# Работа с текстовыми фичами

Можно попробовать использовать использовать CountVectorizer с разными моделями, чтобы предсказать по description кассовые сборы фильма, и использовать это предсказание как ещё одну фичу для основной модели. В итоге получим простенький ансамбль, который может показать результаты получше.

In [1]:
import pandas as pd
import re
import os
import nltk
from nltk.corpus import stopwords
from nltk.stem.porter import *
import bisect
from sklearn.model_selection import train_test_split
from sklearn.linear_model import LogisticRegression
from sklearn.metrics import f1_score
from sklearn.feature_extraction.text import CountVectorizer
import pickle

In [2]:
df = pd.read_csv(os.path.join('data', 'preprocessed_train.csv'))

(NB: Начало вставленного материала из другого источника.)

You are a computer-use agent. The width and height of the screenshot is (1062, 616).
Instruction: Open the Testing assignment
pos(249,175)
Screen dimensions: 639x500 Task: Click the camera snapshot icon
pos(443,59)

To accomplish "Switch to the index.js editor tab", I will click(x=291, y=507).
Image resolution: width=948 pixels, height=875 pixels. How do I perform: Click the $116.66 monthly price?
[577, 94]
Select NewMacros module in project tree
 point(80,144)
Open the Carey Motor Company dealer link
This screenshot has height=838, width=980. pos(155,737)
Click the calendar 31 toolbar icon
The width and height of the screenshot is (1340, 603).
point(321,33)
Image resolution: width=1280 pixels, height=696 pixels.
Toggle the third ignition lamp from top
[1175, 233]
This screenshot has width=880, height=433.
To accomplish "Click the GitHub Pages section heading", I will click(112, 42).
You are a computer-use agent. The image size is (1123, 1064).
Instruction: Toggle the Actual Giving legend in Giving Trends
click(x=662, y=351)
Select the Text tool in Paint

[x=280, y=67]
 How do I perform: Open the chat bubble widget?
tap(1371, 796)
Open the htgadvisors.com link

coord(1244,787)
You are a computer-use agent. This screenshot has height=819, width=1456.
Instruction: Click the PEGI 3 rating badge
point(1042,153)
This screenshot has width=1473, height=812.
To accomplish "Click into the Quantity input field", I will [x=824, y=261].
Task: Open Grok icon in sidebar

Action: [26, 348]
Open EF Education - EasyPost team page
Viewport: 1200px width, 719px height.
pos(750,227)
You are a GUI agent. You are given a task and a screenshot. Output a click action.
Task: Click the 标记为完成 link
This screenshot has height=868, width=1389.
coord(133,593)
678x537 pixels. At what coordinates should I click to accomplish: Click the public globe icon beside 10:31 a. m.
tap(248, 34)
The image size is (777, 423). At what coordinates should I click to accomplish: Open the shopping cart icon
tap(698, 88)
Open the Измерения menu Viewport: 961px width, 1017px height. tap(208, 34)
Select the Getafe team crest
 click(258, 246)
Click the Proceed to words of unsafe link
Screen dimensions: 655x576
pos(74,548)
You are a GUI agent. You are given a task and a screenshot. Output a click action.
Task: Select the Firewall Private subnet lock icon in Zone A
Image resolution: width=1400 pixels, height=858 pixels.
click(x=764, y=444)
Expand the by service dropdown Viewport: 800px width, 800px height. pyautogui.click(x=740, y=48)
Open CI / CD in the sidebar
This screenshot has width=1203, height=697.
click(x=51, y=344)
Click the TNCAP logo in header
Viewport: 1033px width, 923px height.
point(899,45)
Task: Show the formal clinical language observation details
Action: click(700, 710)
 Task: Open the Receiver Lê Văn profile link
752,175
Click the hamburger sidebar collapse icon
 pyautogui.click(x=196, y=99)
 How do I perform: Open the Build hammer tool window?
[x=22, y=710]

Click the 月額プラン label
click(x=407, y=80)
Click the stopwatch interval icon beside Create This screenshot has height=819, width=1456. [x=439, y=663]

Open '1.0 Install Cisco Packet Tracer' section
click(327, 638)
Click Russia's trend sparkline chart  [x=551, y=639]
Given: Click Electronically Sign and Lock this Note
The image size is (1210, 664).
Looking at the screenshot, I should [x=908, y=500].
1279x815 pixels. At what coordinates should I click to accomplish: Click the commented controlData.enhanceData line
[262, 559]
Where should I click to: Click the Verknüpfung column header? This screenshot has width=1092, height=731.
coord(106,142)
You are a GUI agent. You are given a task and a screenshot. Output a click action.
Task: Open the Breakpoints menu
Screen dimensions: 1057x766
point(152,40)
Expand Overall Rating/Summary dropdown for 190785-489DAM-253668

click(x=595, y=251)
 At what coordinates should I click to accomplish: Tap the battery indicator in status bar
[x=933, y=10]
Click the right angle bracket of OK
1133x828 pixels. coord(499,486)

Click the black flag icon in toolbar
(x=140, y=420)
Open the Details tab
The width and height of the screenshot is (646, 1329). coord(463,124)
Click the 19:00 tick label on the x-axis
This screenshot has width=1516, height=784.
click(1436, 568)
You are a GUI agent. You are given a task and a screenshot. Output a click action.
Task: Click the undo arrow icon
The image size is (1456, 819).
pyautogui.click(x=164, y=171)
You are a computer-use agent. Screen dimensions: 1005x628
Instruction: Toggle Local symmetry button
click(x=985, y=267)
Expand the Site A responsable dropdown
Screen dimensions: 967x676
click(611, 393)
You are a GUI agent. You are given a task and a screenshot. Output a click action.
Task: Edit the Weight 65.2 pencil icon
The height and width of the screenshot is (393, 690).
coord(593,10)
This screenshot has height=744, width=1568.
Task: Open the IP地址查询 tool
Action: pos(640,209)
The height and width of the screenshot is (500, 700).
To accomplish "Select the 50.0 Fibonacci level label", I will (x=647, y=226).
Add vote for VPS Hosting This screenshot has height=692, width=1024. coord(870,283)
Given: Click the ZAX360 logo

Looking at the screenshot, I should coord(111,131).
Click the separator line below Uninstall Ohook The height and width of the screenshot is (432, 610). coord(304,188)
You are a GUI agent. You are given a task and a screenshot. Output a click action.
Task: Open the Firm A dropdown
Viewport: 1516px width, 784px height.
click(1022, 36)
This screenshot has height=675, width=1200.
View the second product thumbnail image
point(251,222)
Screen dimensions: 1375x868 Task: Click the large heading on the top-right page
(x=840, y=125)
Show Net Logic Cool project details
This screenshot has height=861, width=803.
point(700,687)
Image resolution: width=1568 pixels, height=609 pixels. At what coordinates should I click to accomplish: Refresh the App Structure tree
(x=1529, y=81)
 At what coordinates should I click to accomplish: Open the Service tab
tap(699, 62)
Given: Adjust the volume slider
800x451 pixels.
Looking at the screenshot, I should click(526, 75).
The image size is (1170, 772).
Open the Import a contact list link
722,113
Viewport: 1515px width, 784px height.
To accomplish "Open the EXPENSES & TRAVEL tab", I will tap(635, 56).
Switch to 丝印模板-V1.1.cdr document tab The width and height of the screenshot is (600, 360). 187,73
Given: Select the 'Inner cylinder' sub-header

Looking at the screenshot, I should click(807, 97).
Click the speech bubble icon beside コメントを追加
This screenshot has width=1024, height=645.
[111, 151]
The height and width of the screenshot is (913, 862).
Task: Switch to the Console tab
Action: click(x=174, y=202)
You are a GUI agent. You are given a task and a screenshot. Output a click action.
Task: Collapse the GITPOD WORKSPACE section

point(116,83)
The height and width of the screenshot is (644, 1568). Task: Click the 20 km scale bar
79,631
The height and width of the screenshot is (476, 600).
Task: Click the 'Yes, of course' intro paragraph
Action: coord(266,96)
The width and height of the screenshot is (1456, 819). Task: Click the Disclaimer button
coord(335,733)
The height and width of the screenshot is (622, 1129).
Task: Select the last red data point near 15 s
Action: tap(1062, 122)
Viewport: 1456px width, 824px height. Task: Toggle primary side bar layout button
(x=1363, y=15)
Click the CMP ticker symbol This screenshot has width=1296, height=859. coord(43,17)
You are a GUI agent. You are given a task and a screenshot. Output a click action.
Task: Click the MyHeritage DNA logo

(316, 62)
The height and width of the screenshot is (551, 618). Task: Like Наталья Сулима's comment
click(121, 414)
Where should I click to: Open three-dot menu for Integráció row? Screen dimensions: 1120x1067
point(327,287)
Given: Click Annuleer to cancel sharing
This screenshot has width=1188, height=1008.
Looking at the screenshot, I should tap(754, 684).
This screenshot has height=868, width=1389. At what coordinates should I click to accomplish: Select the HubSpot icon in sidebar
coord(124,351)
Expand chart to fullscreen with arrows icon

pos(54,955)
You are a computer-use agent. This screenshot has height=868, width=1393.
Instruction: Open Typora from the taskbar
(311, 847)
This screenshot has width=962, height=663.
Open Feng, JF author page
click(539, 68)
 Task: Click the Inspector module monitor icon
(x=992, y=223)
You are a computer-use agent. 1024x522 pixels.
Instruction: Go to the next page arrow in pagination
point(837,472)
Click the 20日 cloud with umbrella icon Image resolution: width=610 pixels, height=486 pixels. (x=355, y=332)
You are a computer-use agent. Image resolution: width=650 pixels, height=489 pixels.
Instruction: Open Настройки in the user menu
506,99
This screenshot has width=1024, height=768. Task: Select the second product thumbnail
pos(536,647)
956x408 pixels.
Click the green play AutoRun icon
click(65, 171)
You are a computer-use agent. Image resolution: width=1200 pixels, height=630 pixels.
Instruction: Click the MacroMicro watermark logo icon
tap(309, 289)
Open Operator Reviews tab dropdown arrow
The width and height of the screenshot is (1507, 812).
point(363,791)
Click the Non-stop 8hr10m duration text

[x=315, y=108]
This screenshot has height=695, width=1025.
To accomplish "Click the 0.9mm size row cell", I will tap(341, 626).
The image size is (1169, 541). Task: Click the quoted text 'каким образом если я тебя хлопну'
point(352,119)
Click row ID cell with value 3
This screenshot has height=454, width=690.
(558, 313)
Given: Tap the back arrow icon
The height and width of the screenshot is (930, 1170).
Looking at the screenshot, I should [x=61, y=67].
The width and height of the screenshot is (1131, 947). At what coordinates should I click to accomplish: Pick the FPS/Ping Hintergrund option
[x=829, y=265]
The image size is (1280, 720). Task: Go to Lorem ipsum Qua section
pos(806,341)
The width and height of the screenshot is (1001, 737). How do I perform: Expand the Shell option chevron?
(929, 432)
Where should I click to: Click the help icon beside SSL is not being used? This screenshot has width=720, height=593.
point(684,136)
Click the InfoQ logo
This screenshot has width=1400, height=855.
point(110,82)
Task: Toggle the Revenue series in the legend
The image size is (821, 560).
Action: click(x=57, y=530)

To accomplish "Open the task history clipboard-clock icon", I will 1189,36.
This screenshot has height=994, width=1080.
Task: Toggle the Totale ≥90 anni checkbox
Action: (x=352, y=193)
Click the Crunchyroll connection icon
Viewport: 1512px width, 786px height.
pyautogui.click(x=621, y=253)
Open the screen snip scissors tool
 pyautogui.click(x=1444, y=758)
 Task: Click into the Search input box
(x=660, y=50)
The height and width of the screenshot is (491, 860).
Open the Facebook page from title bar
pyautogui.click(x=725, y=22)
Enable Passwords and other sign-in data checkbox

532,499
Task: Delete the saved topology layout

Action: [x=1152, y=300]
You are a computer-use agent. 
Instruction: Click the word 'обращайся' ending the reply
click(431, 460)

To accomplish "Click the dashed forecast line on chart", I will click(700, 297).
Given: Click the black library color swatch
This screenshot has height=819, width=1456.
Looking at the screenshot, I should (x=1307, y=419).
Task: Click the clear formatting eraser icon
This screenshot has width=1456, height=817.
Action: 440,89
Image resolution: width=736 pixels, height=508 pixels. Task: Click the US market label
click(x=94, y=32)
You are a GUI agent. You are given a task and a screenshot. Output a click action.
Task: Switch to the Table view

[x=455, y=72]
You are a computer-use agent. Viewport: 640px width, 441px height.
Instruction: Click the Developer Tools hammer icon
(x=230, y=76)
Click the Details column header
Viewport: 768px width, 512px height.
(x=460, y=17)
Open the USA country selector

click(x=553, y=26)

Сделаем препроцессинг описаний фильмов стеммером

In [3]:
nltk.download('stopwords')

def preprocess_text(text: str) -> str:
    stop_words = set(stopwords.words('english'))
    stemmer = PorterStemmer()
    remove_extra_symb: list[str] = re.sub(r'[^\w^\s]+', '', str(text)).lower().split()
    return ' '.join([stemmer.stem(w) for w in remove_extra_symb if w not in stop_words])

[nltk_data] Downloading package stopwords to /root/nltk_data...
[nltk_data]   Package stopwords is already up-to-date!


In [4]:
df['description'] = df['description'].apply(preprocess_text)
df = df.drop(columns=['Unnamed: 0'])

Разделим датасет на train и test и составим входы для моделей

In [5]:
train_df, test_df = train_test_split(df, test_size=0.1, random_state=42)

In [6]:
bow = CountVectorizer()
x_train = bow.fit_transform(train_df['description'])
y_train = train_df['revenue']
x_test = bow.transform(test_df['description'])
y_test = test_df['revenue']

Попробуем всевозможные модели

In [7]:
from sklearn.neighbors import KNeighborsClassifier
from sklearn.svm import SVC
from sklearn.naive_bayes import MultinomialNB
from sklearn.tree import DecisionTreeClassifier
from sklearn.ensemble import RandomForestClassifier

In [8]:
def get_best_model(model_list: list):
    best_model = None
    best_score = 0
    for model in model_list:
        model.fit(x_train, y_train)
        y_pred = model.predict(x_test)
        score = f1_score(y_true=y_test, y_pred=y_pred, average='weighted')
        print(f"{type(model).__name__} F1 Score is: {score:.4f}")
        if score > best_score:
            best_score = score
            best_model = model
    return best_model

In [9]:
model_list = [LogisticRegression(max_iter=2000), SVC(kernel='linear'), SVC(kernel='poly'), SVC(kernel='rbf'), MultinomialNB(), DecisionTreeClassifier(), RandomForestClassifier()]
model_list += [KNeighborsClassifier(n_neighbors=x) for x in range(1, 16, 2)]
model = get_best_model(model_list)

LogisticRegression F1 Score is: 0.2371
SVC F1 Score is: 0.2432
SVC F1 Score is: 0.1073
SVC F1 Score is: 0.1502
MultinomialNB F1 Score is: 0.2389
DecisionTreeClassifier F1 Score is: 0.1904
RandomForestClassifier F1 Score is: 0.1688
KNeighborsClassifier F1 Score is: 0.0560
KNeighborsClassifier F1 Score is: 0.0260
KNeighborsClassifier F1 Score is: 0.0959
KNeighborsClassifier F1 Score is: 0.1060
KNeighborsClassifier F1 Score is: 0.0807
KNeighborsClassifier F1 Score is: 0.0818
KNeighborsClassifier F1 Score is: 0.0601
KNeighborsClassifier F1 Score is: 0.0644


Наилучший результат показала SVC с линейным ядром

In [10]:
with open(os.path.join('data', 'text_model.pkl'), 'wb') as f:
    pickle.dump((model, bow), f)